Skip site navigation (1)Skip section navigation (2)
Date:      Sat, 27 Sep 2014 19:59:47 -0500
From:      Bryan Venteicher <bryanv@daemoninthecloset.org>
To:        "freebsd-hackers@freebsd.org" <freebsd-hackers@freebsd.org>
Subject:   Change uma_mtx to rwlock
Message-ID:  <CAMo0n6Q=P5H3%2BCqr8KjFRVLvWHZfJYnROVe4xF3DmKw95D%2B5zQ@mail.gmail.com>

next in thread | raw e-mail | index | archive | help

[-- Attachment #1 --]
Hi,

I'd appreciate some comments attached patch that changes the uma_mtx to a
rwlock.

At $JOB, we have machines with ~400GB RAM, with much of that being
allocated through UMA zones.

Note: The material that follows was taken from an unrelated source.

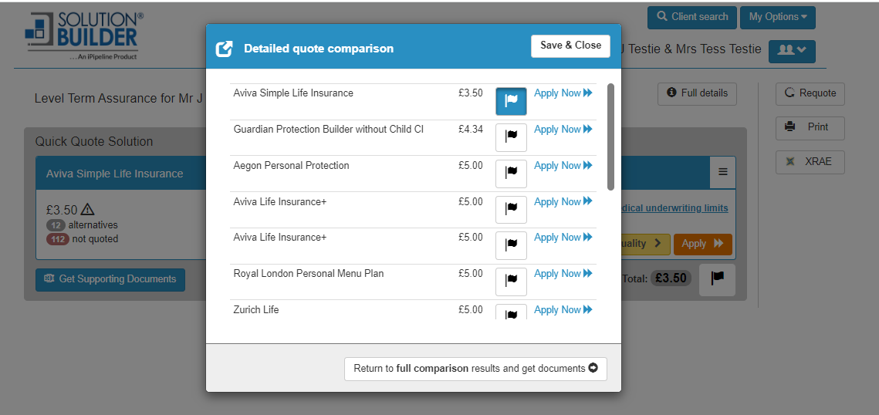This screenshot has height=415, width=879.
Task: Click the warning triangle beside £3.50
Action: [87, 209]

We've observed that timeouts were sometimes
unexpectedly delayed by a half second or more. We tracked one of the
reasons for this down to when the page daemon was running, calling
uma_reclaim() -> zone_foreach(). zone_foreach() holds the uma_mtx while
zone_drain()'ing each zone. If uma_timeout() fires, it will block on the
uma_mtx when it tries to zone_timeout() each zone.

[-- Attachment #2 --]
From 9560c308229fe88c90114afb207fd2a96ed6324f Mon Sep 17 00:00:00 2001
From: Bryan Venteicher <bryanv@daemoninthecloset.org>
Date: Tue, 1 Jul 2014 16:04:23 -0500
Subject: [PATCH] Make the UMA lock a rwlock instead of a mutex

The zone_foreach() call that is done in uma_timeout() may block on the
UMA mutex while the each zone is drained in uma_reclaim(). This may
stall timeouts for an unacceptable amount of time if the draining takes
a long time.
---
 sys/vm/uma_core.c | 49 +++++++++++++++++++++++++++----------------------
 1 file changed, 27 insertions(+), 22 deletions(-)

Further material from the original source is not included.